The EDGAR Fast-Track emissions for the period 1970–2022 are available for all greenhouse gases and air pollutants (CO2, CH4, N2O, F-gases, SO2, NOx, CO, NMVOC, NH3, PM10, PM2.5, BC, OC) as time series in the format of Microsoft Excel files and gridmaps with 0.1 × 0.1 degree resolution in the format of .txt and .NetCDF files. The .xls files containing time series of emissions are individually produced for each gas (CO2, CH4, N2O, F-gases) and as aggregated GHGs. Each file contains emissions aggregated by IPCC 1996 and 2006 categories, for all countries (rows) and years (columns). A readme file and citation and references tab are also included. Emission gridmaps in.txt format include as columns the following variables: latitude, longitude, emission value expressed in ton substance/0.1degree × 0.1degree/year. Emission gridmaps in the format of .NetCDF files contain one variable with emission fluxes expressed in kg substance/m2/s. A single file is produced for each year for the gridmaps in .txt and .NetCDF files. All the data can be freely accessed via the EDGAR website at https://edgar.jrc.ec.europa.eu/report_2023, https://edgar.jrc.ec.europa.eu/dataset_ghg80 and https://edgar.jrc.ec.europa.eu/dataset_ap81 (last update: June 2024). We have applied the Fast-Track methodology described in this work to the latest EDGAR emission data from version 8. Data are registered at https://data.jrc.ec.europa.eu/dataset/b54d8149-2864-4fb9-96b9-5fd3a020c22439). EDGAR Fast Track emissions are downloadable online for each country (223 countries including international shipping and aviation) and source category (e.g. energy, industry, residential, transport, agriculture, etc.), for a total number of 40 aggregated processes following the IPCC 1996 and 2006 sector classification. The EDGAR Fast-Track emissions will be further improved for specific sectors or countries when new data will become available. New versions of EDGAR Fast-Track emissions will be periodically uploaded to the JRC EDGAR Repository.

Technical Validation: Evaluation of the accuracy of the FT approach and discussion

In order to assess the accuracy of the FT approach, we calculated FT estimates for the 29 consecutive years spanning 1992-2020. These estimates project the official data forwards one and two years in each case (respectively denoted FT1 and FT2), and can be compared with the most detailed international statistics (e.g.

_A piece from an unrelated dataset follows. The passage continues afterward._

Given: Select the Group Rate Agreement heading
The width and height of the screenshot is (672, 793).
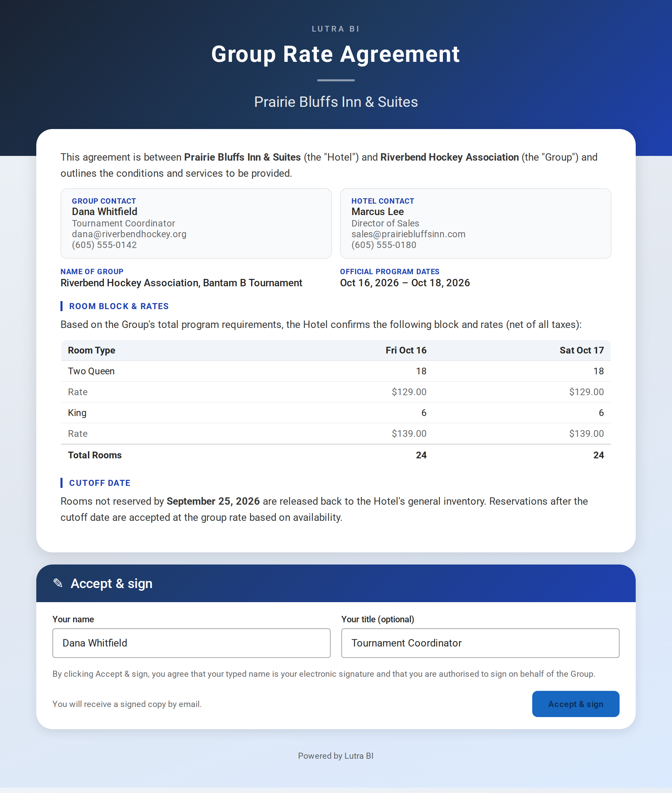Looking at the screenshot, I should click(336, 54).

IEA and FAO), hereafter named as official statistics. This means that for year t, we have the official value, the FT1 estimate (estimated from data up to t-1), and the FT2 estimate (estimated from data up to t-2). The time series can be of any of the EDGAR data outputs, including activity data or emissions data at the country level, country groups (e.g. EU27, regional/income grouping) or world totals and by substance and by activity sector. Correspondingly, the accuracy of the FT approach is dependent on the level of aggregation, activity sector and substance.

Our general approach calculates the FT error as the difference between official statistics and FT estimates. Implicitly this treats the official statistics as “true” measurements, whereas in fact the official emissions statistics have themselves a significant uncertainty – this is discussed in the following section.

Accuracy of global GHG emissions

At the highest level of aggregation, the FT estimates for global GHG emissions over all sectors are shown in Fig. 1, along with the official statistics and the resulting errors. The absolute pointwise errors here (calculated as the percentage difference between official statistics and FT estimates) are low, with a time-series median of 0.3% for FT1 and 0.5% for FT2. Typically, in the FT approach, FT2 error is slightly higher than FT1 error since it is projecting one year further ahead. No systematic patterns are found between the FT estimates and the official data (e.g. being always higher or lower than the reference). Accordingly with Solazzo et al.33 and Crippa et al.35, EDGAR global total GHG emissions are estimated with around ± 10% error, while the range of error for country level total CO2 emissions is between ± 4% and ± 35% (95% confidence interval). The FT estimates are well within the uncertainty bands. The shaded area in the time series plot in Fig. 1 shows the uncertainty in official statistics as a result of uncertainties in activity data and emission factors, and is estimated following the error propagation method described in33.

Fig. 1
figure 1

Global GHG emissions - comparison of official statistics with FT estimates. Shaded area in time series represents 90% confidence interval of official statistics due to uncertainties in activity data and emission factors.

For few years (e.g. 1995, 1997, 2004, etc.), the FT methodology returns lowers errors for FT2 than FT1. FT2 is linked to the data from two years before, and will be more similar to trends and values from that time period. In some cases, there is an inflection of the time series, e.g. in 1997, which bucks the overall trend. The FT1 projection is more sensitive to these short-term fluctuations and presumes the trend may follow that inflection, but e.g. in the case of 1997 the following year returns to the more general trend. These simply represent uncertainties in the future trends, which will follow a random distribution. Although FT1 is on average more accurate, due to this randomness it will in some cases be less accurate than the FT2 projection.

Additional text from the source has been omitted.